> _Exercise objective_
The data follows. Retype every entry exactly.

---------------

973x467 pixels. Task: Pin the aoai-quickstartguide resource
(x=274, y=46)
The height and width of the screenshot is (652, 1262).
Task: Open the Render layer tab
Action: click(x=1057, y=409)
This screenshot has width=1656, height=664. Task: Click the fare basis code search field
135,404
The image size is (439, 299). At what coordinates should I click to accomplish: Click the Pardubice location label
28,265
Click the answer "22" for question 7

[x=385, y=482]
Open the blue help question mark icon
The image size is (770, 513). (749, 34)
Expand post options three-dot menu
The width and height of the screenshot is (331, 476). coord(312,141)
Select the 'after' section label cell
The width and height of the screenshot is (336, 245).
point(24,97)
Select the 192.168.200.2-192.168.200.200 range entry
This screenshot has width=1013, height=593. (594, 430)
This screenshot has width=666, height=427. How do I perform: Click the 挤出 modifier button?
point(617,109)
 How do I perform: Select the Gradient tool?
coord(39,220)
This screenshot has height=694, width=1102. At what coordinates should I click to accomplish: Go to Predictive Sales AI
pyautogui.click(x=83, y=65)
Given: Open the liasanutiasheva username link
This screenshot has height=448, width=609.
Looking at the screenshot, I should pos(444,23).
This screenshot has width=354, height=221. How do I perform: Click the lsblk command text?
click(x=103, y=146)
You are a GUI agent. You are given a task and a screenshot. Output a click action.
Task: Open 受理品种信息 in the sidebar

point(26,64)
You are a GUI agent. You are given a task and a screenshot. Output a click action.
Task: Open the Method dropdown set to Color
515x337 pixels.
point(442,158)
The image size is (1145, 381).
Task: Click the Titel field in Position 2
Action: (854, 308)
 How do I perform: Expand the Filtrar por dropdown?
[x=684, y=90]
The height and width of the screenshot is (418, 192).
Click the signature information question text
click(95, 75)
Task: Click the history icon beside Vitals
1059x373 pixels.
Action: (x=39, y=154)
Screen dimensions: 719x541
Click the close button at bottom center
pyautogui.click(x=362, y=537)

---------------

> _Solution to the problem_
973x467 pixels. Task: Pin the aoai-quickstartguide resource
(x=274, y=46)
The height and width of the screenshot is (652, 1262).
Task: Open the Render layer tab
Action: click(x=1057, y=409)
This screenshot has width=1656, height=664. Task: Click the fare basis code search field
135,404
The image size is (439, 299). At what coordinates should I click to accomplish: Click the Pardubice location label
28,265
Click the answer "22" for question 7

[x=385, y=482]
Open the blue help question mark icon
The image size is (770, 513). (749, 34)
Expand post options three-dot menu
The width and height of the screenshot is (331, 476). coord(312,141)
Select the 'after' section label cell
The width and height of the screenshot is (336, 245).
point(24,97)
Select the 192.168.200.2-192.168.200.200 range entry
This screenshot has width=1013, height=593. (594, 430)
This screenshot has width=666, height=427. How do I perform: Click the 挤出 modifier button?
point(617,109)
 How do I perform: Select the Gradient tool?
coord(39,220)
This screenshot has height=694, width=1102. At what coordinates should I click to accomplish: Go to Predictive Sales AI
pyautogui.click(x=83, y=65)
Given: Open the liasanutiasheva username link
This screenshot has height=448, width=609.
Looking at the screenshot, I should pos(444,23).
This screenshot has width=354, height=221. How do I perform: Click the lsblk command text?
click(x=103, y=146)
You are a GUI agent. You are given a task and a screenshot. Output a click action.
Task: Open 受理品种信息 in the sidebar

point(26,64)
You are a GUI agent. You are given a task and a screenshot. Output a click action.
Task: Open the Method dropdown set to Color
515x337 pixels.
point(442,158)
The image size is (1145, 381).
Task: Click the Titel field in Position 2
Action: (854, 308)
 How do I perform: Expand the Filtrar por dropdown?
[x=684, y=90]
The height and width of the screenshot is (418, 192).
Click the signature information question text
click(95, 75)
Task: Click the history icon beside Vitals
1059x373 pixels.
Action: (x=39, y=154)
Screen dimensions: 719x541
Click the close button at bottom center
pyautogui.click(x=362, y=537)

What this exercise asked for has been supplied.